TASK STATEMENT
Produce a word-for-word copy of the line that contains "Screen dimensions: 720x540" and each line after it through the end of the material, omitting pictures and all other lines.
Start of RAW DATA
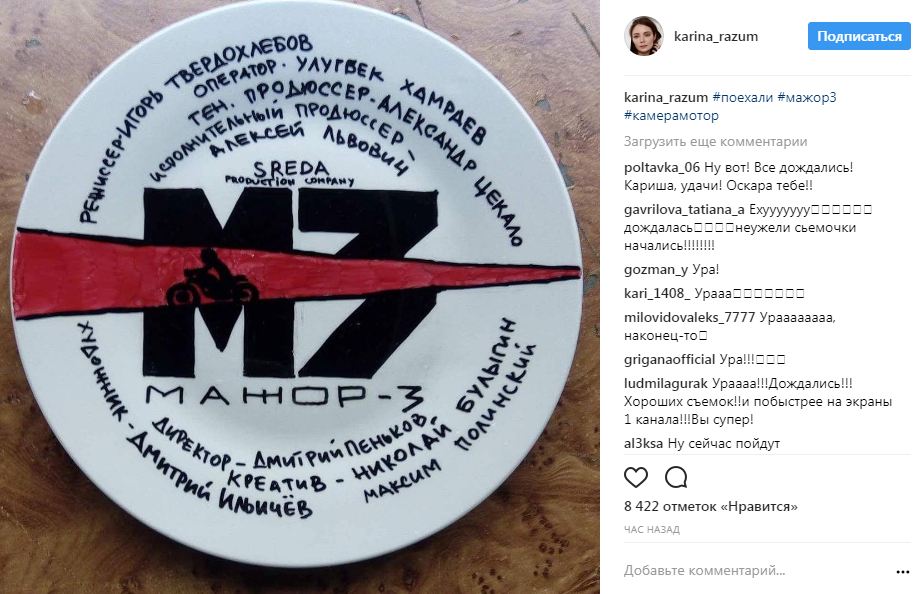
Task: Open the three-dots more options menu
Action: (902, 572)
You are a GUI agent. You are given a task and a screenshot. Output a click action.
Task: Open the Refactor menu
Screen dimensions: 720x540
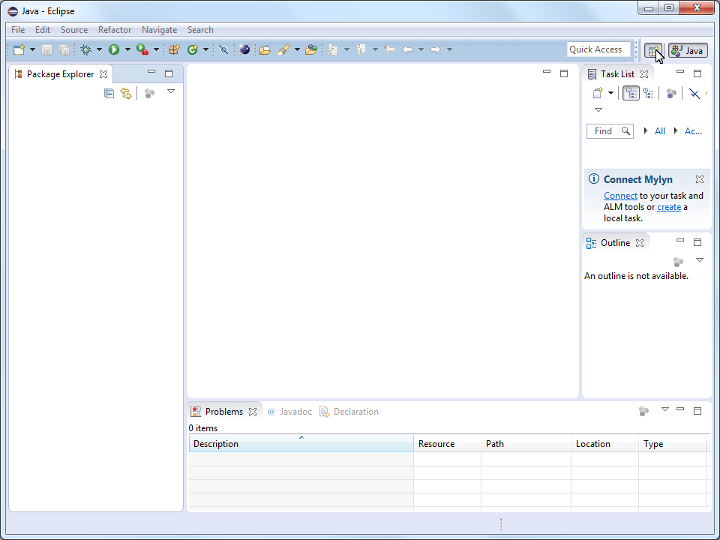pyautogui.click(x=114, y=30)
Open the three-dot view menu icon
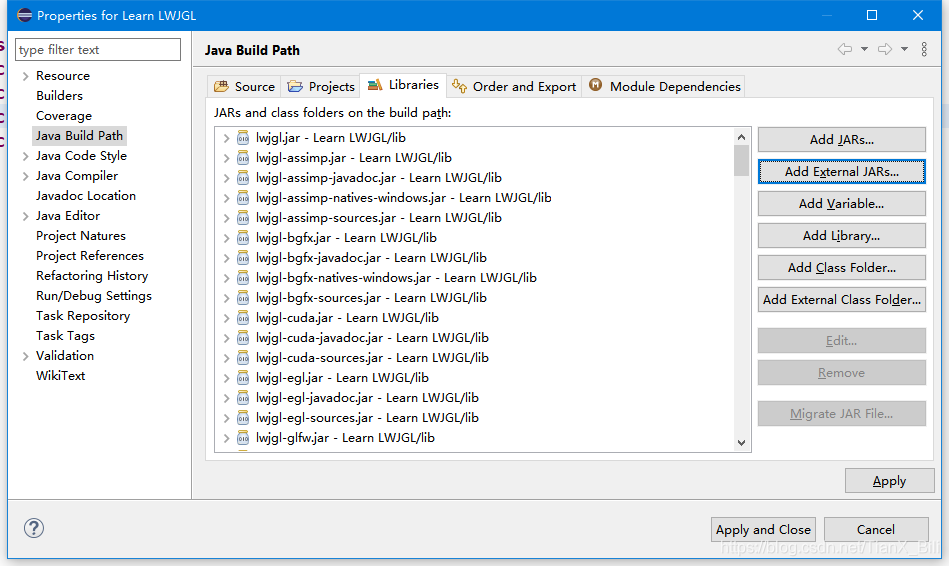Screen dimensions: 949x566 924,49
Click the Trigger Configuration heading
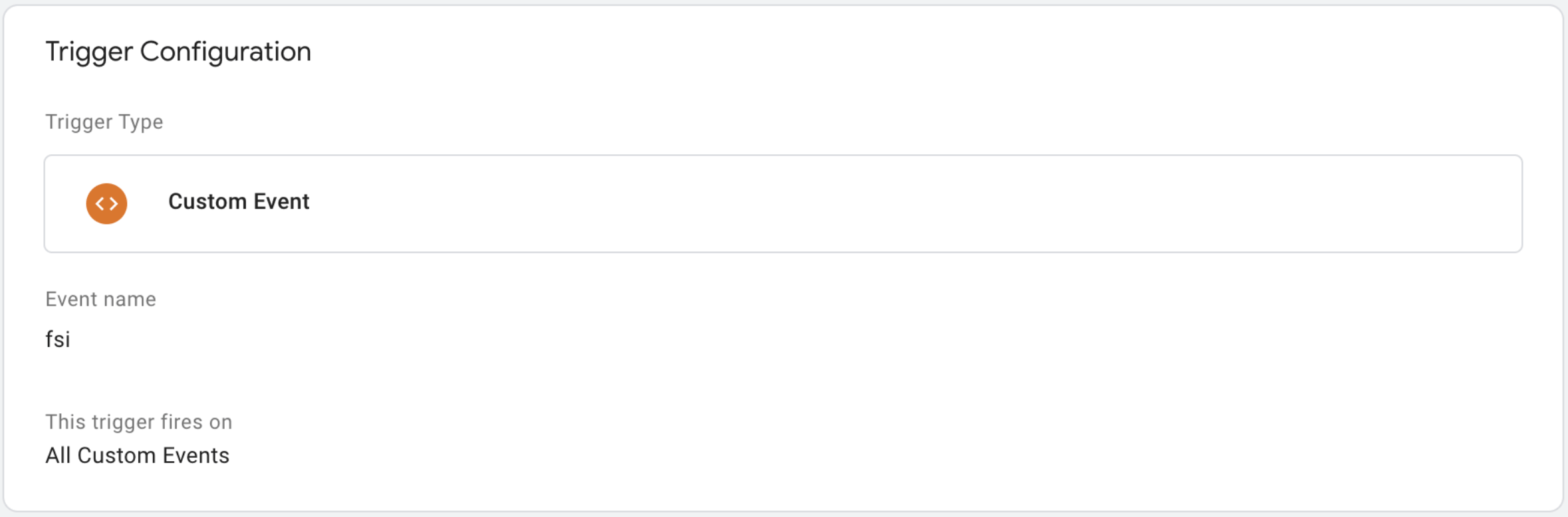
End of RAW DATA
RESPONSE
Screen dimensions: 720x540
pyautogui.click(x=114, y=30)
Open the three-dot view menu icon
Screen dimensions: 949x566 924,49
Click the Trigger Configuration heading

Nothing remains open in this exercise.